Guillaume parecía terriblemente contrito. Me dio la espalda y se sentó en la cama, con la cabeza apoyada en las manos, sin mirarme. Todo aquello era muy extraño: nunca podría haberme imaginado a Guillaume actuando de semejante manera, y eso que creía conocerle bien. Y tampoco entendía que yo hubiera podido inspirarle ningún sentimiento, por nimio o inocente que fuera. Se equivocaba conmigo, y no con respecto a mi insensibilidad.

Y, sin embargo, algo se me removía en el interior cuando le veía así: me temo que siempre he sido una persona excesivamente empática. Me acerqué a él.

-No hice nada de lo que tenga que culparme, Guillaume. Aunque me apena verte así: sí, a pesar de mi supuesto vacío emocional. Tienes razón, hemos perdido a demasiados amigos: yo decidí hace tiempo que tenía que dejar de pensar en ellos. Pero al menos, no perdamos la oportunidad que hoy se nos ofrece; tal vez nos ayude a sobrellevar mejor la muerte del otro, si esta es inevitable.

Levantó la cabeza hacia mí, con desconcierto y una luz de esperanza. Yo le tendí la mano; una sombra pasó por mi cerebro, la duda de si todo aquello no se trataría de alguna trampa perpetrada por Guillaume con no se sabe qué siniestros fines, pero a pesar de todo seguí adelante. Comenzaba a amanecer y ambos habíamos ignorado soberanamente la llamada a las oraciones nocturnas. Pero no pudimos ignorar lo que iba a acontecer en breve.

De repente, un ruido de mil demonios alcanzó cotas insostenibles desde el patio de armas. Cascos de caballos, de un verdadero batallón de caballos tal como me pareció, el chirrido de las ruedas de un carruaje pesado, el apresurado desatrancar del portón, entrechocar de armas… Y una voz femenina gritando como una auténtica participante de Gandía Shore que hubiera viajado en el tiempo.
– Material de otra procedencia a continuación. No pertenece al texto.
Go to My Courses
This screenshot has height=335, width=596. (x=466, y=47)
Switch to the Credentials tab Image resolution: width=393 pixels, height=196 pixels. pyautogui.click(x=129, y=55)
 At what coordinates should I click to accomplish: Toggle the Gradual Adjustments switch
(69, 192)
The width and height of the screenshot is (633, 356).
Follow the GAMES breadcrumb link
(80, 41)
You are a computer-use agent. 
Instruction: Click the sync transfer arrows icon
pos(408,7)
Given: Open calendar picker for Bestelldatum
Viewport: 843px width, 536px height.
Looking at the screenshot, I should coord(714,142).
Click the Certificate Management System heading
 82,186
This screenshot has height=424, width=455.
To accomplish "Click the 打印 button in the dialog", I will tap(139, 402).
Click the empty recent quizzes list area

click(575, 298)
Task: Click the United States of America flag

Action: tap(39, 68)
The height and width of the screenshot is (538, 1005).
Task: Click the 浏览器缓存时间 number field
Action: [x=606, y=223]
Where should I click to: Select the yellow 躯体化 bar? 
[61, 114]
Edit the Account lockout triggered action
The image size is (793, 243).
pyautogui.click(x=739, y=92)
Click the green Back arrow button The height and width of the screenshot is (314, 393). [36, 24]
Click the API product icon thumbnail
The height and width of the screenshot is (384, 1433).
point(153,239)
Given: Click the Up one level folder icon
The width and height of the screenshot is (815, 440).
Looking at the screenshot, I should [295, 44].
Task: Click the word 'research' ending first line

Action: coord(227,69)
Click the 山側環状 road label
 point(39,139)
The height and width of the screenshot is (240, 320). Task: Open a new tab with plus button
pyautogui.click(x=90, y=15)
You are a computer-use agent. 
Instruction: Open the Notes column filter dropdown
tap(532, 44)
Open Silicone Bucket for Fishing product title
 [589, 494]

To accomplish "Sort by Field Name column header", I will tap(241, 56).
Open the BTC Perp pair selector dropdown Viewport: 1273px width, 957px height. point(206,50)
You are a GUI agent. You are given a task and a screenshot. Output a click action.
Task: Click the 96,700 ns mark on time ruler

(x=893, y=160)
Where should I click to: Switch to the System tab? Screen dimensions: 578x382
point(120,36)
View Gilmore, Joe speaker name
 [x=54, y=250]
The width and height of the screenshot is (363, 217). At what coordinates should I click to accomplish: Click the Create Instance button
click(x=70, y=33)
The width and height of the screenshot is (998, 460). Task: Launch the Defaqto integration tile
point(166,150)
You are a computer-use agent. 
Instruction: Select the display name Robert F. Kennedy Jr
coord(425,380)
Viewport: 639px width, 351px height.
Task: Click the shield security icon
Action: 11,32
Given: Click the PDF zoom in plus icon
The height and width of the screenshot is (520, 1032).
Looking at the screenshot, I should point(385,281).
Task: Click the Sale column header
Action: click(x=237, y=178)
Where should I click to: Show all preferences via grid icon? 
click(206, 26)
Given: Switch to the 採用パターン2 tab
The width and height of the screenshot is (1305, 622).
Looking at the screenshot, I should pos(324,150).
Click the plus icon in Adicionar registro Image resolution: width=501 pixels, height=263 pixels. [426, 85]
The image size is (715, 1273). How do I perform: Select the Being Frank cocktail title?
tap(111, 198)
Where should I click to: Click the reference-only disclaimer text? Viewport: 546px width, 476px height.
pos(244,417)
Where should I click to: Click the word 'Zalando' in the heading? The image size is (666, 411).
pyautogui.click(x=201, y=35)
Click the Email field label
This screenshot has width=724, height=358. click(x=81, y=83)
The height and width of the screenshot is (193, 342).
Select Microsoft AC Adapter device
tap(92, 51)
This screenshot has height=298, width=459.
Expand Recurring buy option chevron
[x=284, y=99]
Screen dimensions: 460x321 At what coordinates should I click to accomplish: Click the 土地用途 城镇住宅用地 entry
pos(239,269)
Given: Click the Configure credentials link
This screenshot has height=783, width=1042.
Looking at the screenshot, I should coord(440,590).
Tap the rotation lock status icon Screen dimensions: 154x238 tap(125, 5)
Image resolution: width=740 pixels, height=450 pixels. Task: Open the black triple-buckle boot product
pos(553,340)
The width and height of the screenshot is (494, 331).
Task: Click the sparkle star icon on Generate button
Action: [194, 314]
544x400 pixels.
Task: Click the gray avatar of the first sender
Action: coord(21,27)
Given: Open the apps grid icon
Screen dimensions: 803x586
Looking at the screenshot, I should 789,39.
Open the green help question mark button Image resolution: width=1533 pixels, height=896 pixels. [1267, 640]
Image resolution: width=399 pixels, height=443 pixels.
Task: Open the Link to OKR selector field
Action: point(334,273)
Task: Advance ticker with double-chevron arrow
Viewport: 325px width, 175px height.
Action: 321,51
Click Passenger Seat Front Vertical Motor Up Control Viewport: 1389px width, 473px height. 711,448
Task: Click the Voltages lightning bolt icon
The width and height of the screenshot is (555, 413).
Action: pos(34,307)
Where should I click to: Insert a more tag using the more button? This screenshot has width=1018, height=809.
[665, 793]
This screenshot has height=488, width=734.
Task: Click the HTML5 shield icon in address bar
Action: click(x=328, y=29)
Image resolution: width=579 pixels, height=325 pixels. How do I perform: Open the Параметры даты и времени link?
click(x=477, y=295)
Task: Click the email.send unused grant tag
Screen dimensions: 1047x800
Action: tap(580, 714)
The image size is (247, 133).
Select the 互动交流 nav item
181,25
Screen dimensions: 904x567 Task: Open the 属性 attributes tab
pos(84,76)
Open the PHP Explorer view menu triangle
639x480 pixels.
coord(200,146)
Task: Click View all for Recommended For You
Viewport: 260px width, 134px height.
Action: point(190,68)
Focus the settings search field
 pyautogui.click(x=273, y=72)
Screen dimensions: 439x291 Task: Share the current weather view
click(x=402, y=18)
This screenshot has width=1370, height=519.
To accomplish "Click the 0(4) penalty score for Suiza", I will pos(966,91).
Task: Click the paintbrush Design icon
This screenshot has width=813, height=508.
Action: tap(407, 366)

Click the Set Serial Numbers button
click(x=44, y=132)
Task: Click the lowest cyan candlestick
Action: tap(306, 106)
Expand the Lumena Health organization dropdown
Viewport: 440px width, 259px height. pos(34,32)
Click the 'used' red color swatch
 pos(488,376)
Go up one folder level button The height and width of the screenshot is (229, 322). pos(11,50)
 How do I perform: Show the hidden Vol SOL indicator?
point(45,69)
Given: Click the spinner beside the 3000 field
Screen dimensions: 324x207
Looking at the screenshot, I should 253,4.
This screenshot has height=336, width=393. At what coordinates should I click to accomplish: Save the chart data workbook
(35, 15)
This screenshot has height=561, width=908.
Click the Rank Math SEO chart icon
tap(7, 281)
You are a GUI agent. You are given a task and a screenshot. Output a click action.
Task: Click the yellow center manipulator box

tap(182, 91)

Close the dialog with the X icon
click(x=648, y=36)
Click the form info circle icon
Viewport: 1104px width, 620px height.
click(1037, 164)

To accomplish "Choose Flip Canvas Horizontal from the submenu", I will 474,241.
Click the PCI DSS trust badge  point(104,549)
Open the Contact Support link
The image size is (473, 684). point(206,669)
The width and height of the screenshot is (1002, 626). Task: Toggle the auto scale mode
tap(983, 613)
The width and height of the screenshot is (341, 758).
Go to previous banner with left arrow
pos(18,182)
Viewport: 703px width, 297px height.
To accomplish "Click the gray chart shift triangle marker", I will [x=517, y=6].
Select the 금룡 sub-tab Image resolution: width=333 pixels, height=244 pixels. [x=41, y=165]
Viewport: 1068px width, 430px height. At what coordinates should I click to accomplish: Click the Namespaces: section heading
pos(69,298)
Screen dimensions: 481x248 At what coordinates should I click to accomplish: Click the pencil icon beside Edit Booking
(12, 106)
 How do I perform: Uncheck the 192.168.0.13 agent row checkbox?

Guillame intentó impedirme que fuera a averiguar cuál era el motivo del jaleo, pero pronto se convenció que no podíamos mantenernos ajenos. Ocultos tras las ventanas, atisbamos el desembarco de una nutrida y pomposa comitiva, y la figura imponente de una mujer alta y vestida con lujo asiático, que impartía órdenes a diestro y siniestro y a la que el comendador, en camisa, manto y pelos de punta, parecía esforzarse en vano en explicar algo.

Guillaume retiró los ojos de la escena para posarlos en mí. Estaba pálido.